The most straightforward approach is to change the drive and or driven pulleys and belt.


----------



## pjf134 (Aug 4, 2011)

Thanks Tony,
 I would like to put a reostat on it, but that would require a DC motor I think. What size DC motor would work with that beast? How far are you from American Standard HVAC plant in Tyler? A couple of guys from my wife's work went there last week and they said it took them 3 hours from the airport. I know Dallas is closer than that, unless they flew into Houston.
 Paul


----------



## Tony Wells (Aug 4, 2011)

I can be at that plant in about 20 minutes. It started out General Electric, then Trane, then Ingersol Rand owned American Standard (if I have all the right). I have a cousin working there, as a career. I stupidly passed up a job right out of HS in their model/prototype shop. Still kicking myself for that after all these years. I would be retired, fully, by now.

If the guys flew into DFW Int'l, 3 hours is not too far off. It's on the north side of DFW, and it's probably 130 miles or so to Tyler, and the plant is on the SE side. If they came into Houston, it's 3 1/2 hours just to get to Tyler. Likely DFW.

Well, horsepower is horsepower, so it still would take the same size motor. Sounds like more work to swap motors than pulleys to me. A rheostat would have to be quite large (and rare) to directly control a large DC motor. Got a junk treadmill?


----------



## Pacer (Aug 4, 2011)

You dont say what the RPM of the replacement motor is - hopefully it isnt 3300? Probably not, I doubt a 1hp 3300 would pull that big boy - or it'd take off and fly!
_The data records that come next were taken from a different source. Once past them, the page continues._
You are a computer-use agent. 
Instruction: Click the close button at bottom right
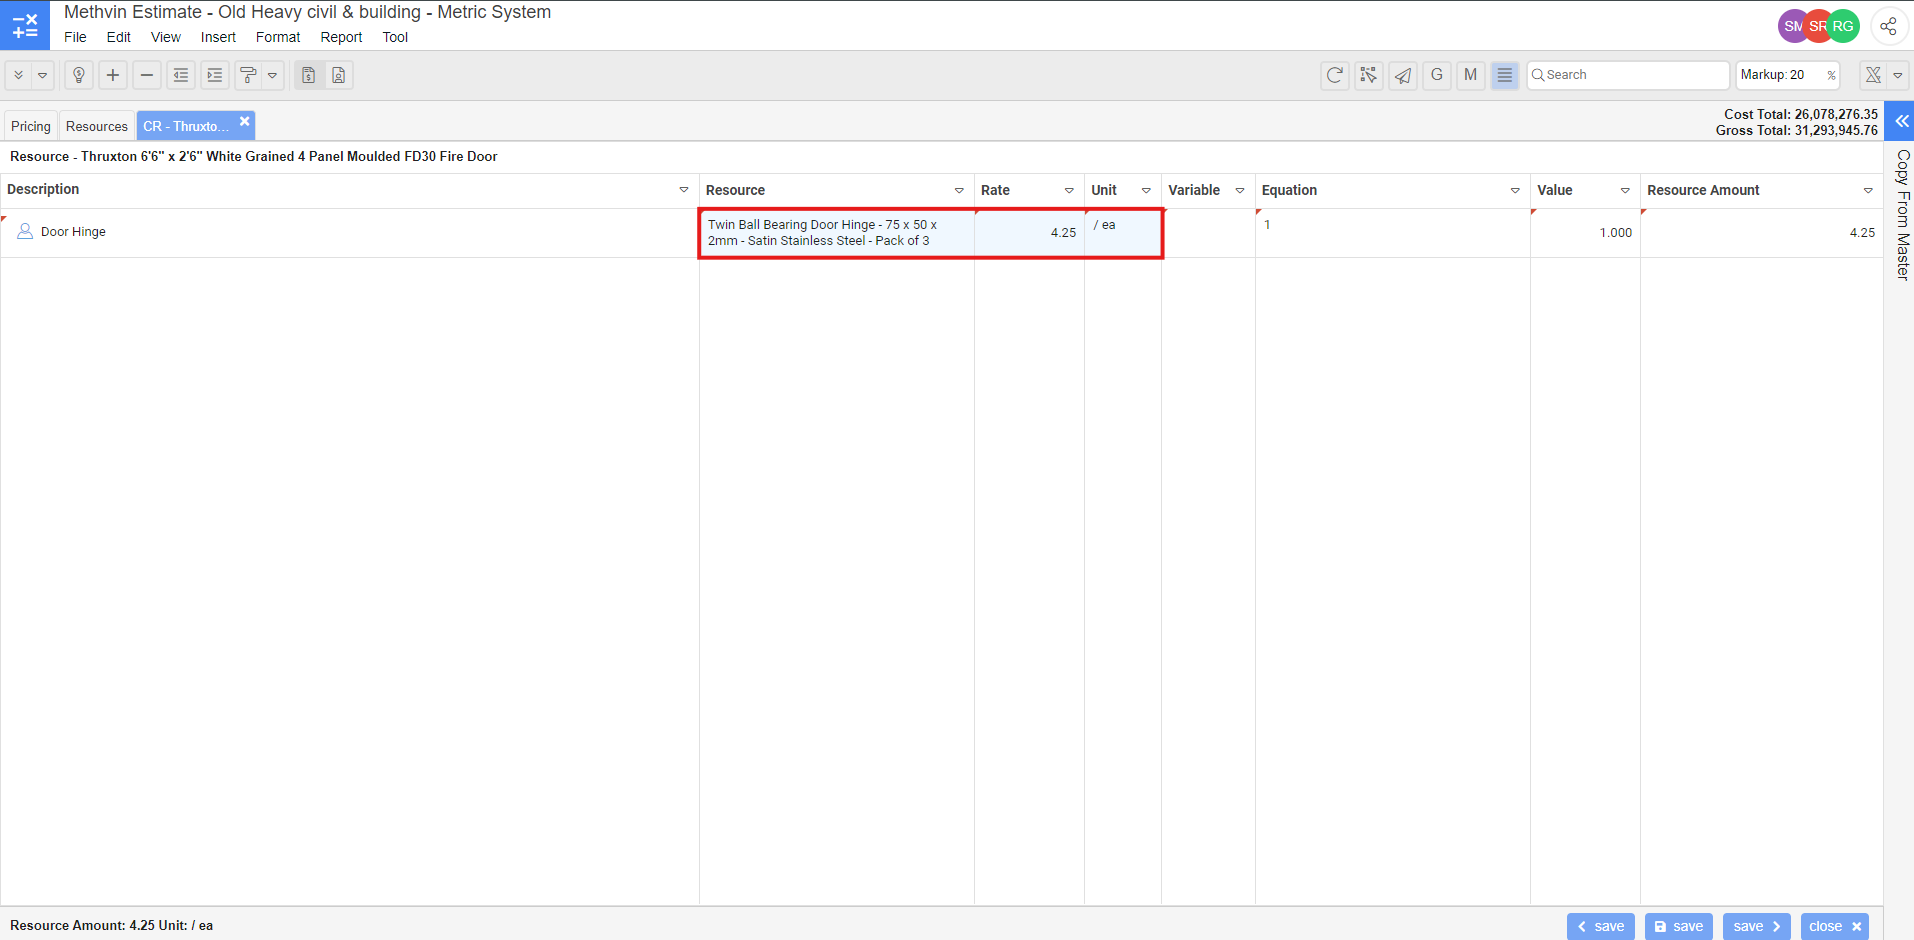click(x=1834, y=926)
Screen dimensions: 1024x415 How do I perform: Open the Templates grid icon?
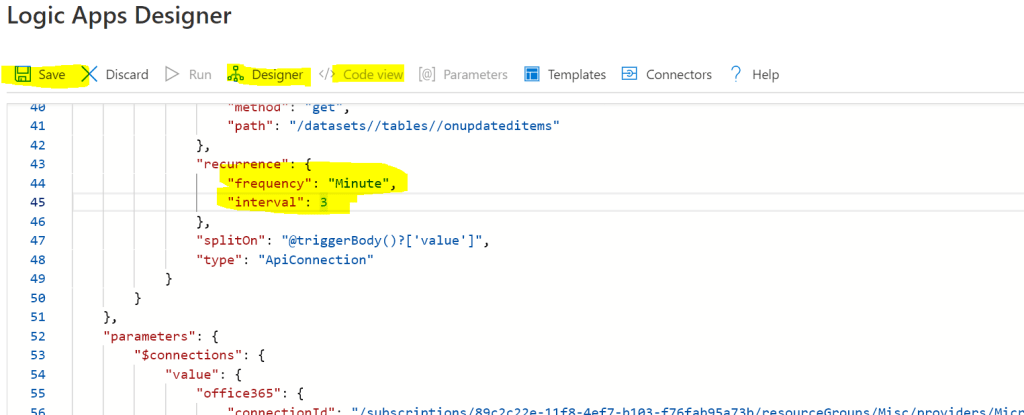click(x=532, y=74)
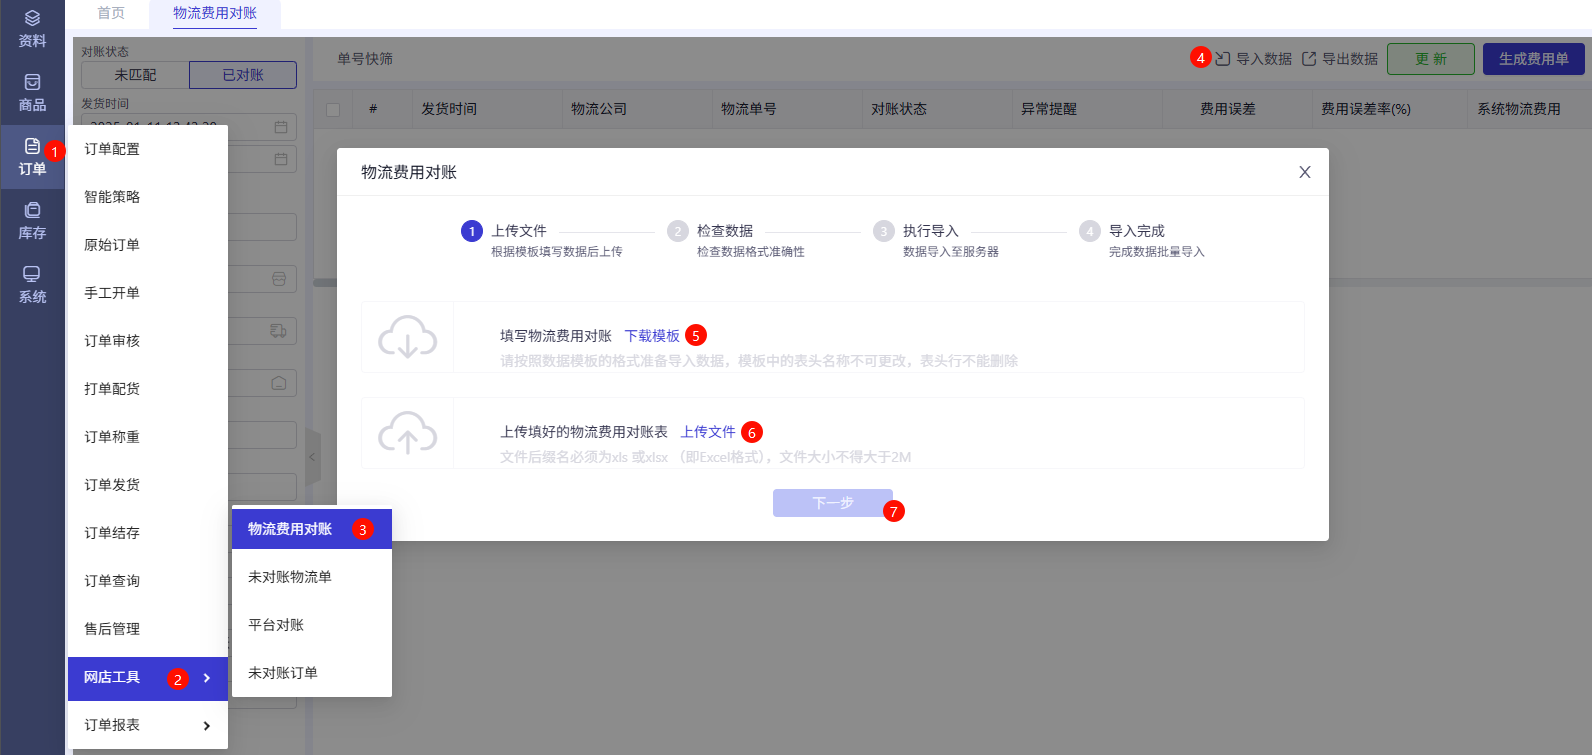
Task: Switch to the 首页 tab
Action: click(111, 13)
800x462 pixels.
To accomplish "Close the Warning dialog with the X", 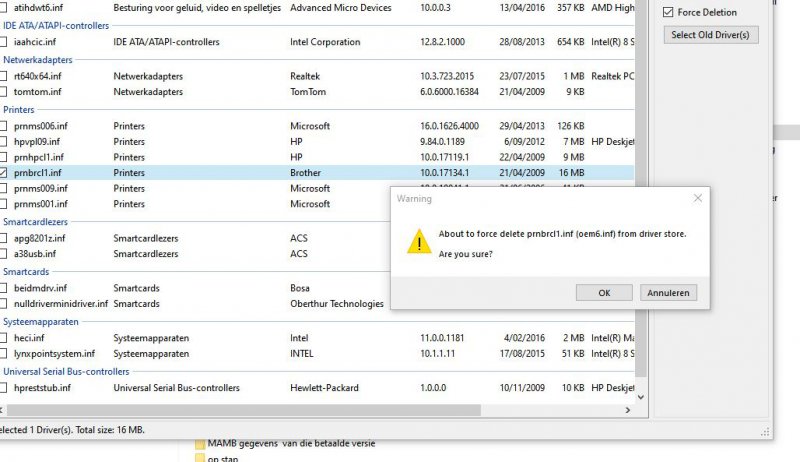I will tap(696, 198).
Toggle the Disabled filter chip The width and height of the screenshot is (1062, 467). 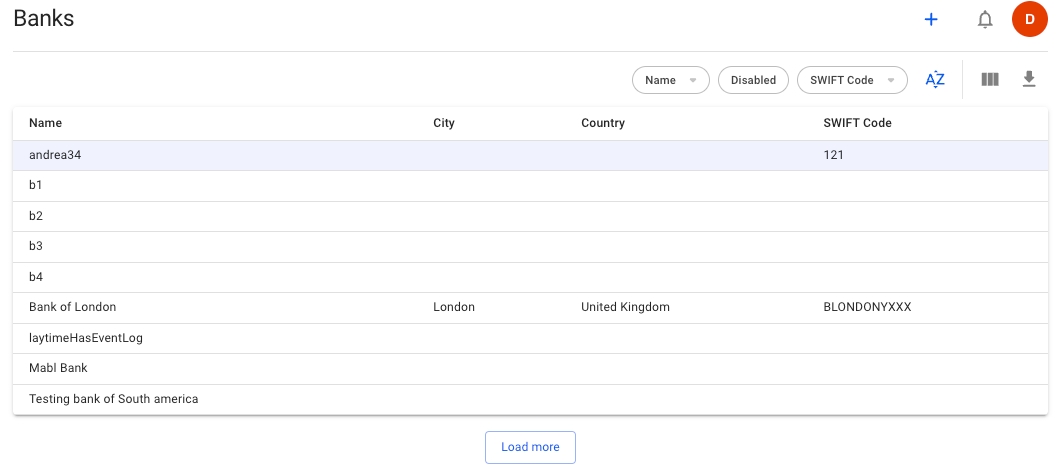pyautogui.click(x=753, y=80)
Looks like you could go down on the motor pulley size a bit


----------



## pjf134 (Aug 4, 2011)

The motor on it now I think is 1725 rpm, I did have that motor on my SB9A for awhile until I put the drum switch and reversing motor on it, I had to make a adapter for the pulley, 3/4" to 5/8" for it to work. I do know where a motor is that might work, it's on a heavy stationary bike that weighs a ton. I was thinking about getting it and using it for a slitter, but people were telling me that it would be a pain to do. It has a slider speed control on it with I think was a 1/2 HP motor. The bike was used for rehab and not for exercise and it does work great and is like new. It's at my shooting club and free, nobody wanted it for the last few months so I guess I will try it, if it's still there. The fan is well balanced and blades move real easy by hand with very little effort so it might work ok.
Tony,
 Tyler did not look that big on the map it just looked close to DFW airport. I do believe American Standard address is Tyler and is owned by IR. My wife's company is a distributor for AS since may since Comfort Maker put the screws to them. There are also a distributor for Mitsubishi HVAC products.


----------



## Tony Wells (Aug 4, 2011)

1/2 hp might be a little light. That depends on the speed desired out of the fan. Naturally, the faster you want to spin the fan, the more hp it required. If you do convert to the DC variable motor, keep an eye on the motor temp, and current draw if you can. A clamp type ammeter won't read correctly on a PWM circuit, so you'd have to rig up another method. Probably not worth the effort. Just watch the temp.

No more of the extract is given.